FIGURE 5.

2ME2 treatment reduces Dab2/clathrin interactions, decreases the movement of endocytic vesicles, and inhibits clathrin exchange. A, lysates from ES-2 cells treated with 2ME2 (4.4 μm, 16 h) or vehicle were immunoprecipitated (ip) with rabbit-α-Dab2 antibody or a specificity control. Immunoprecipitates were resolved by SDS-PAGE and immunoblotted with mouse monoclonal α-Dab2, mouse-monoclonal α-clathrin, and rabbit- α-myosin VI. Panel depicts a representative experiment (n = 4). B, ES-2 cells were grown on glass coverslips and treated with 2ME2 (4.4 μm, 16 h) or vehicle.

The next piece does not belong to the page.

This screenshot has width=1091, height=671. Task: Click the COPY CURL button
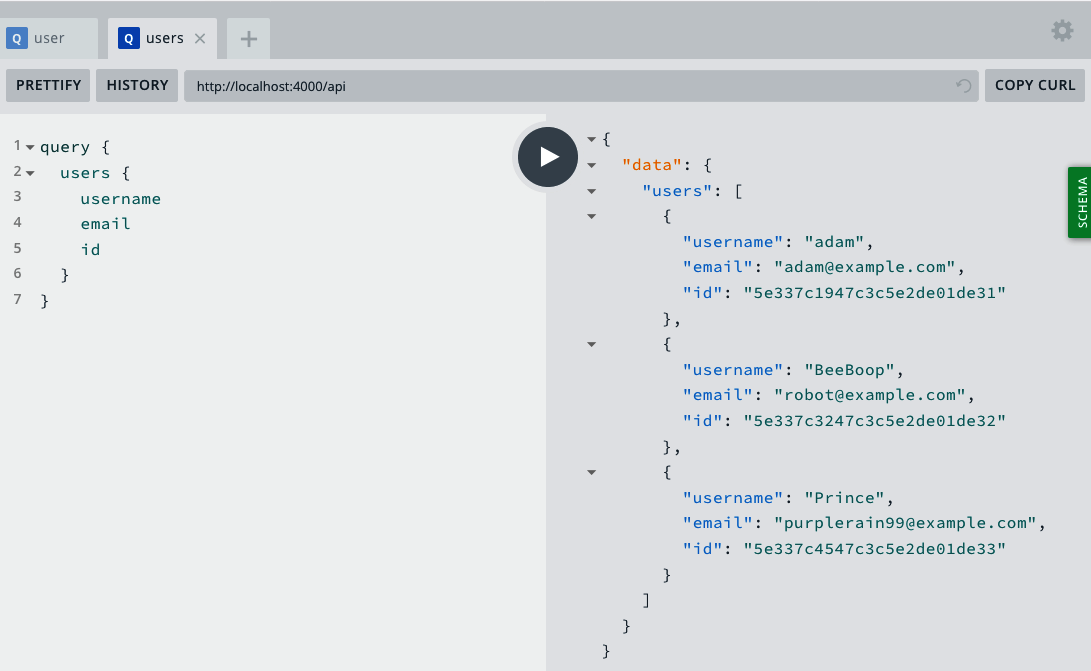click(x=1035, y=85)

Cells were submitted to live uptake of transferrin (labeled with Alexa-555, 50 μg/ml, 37 °C). After 2 min of continuous uptake, cells were washed with imaging medium, and time lapse series (1 s between acquisitions) of confocal sections of regions adjacent to the cell membrane were acquired (up to 8 min after wash). Bar graph depicts the average ± S.E. of the mean square displacement of 250 vesicles, from 12 different cells per condition, from three independent experiments. C, ES-2 cells were grown on coverslips and transfected with clathrin light chain A fused to GFP (48). 24 h after transfection, cells were treated with 2ME2 (4.4 μm, 16 h) or vehicle. Cells were imaged by confocal microscopy and analyzed by fluorescence recovery after photobleaching (FRAP) (12 cells per condition, three independent experiments), both bleaching and analysis were carried out as in Ref. 49.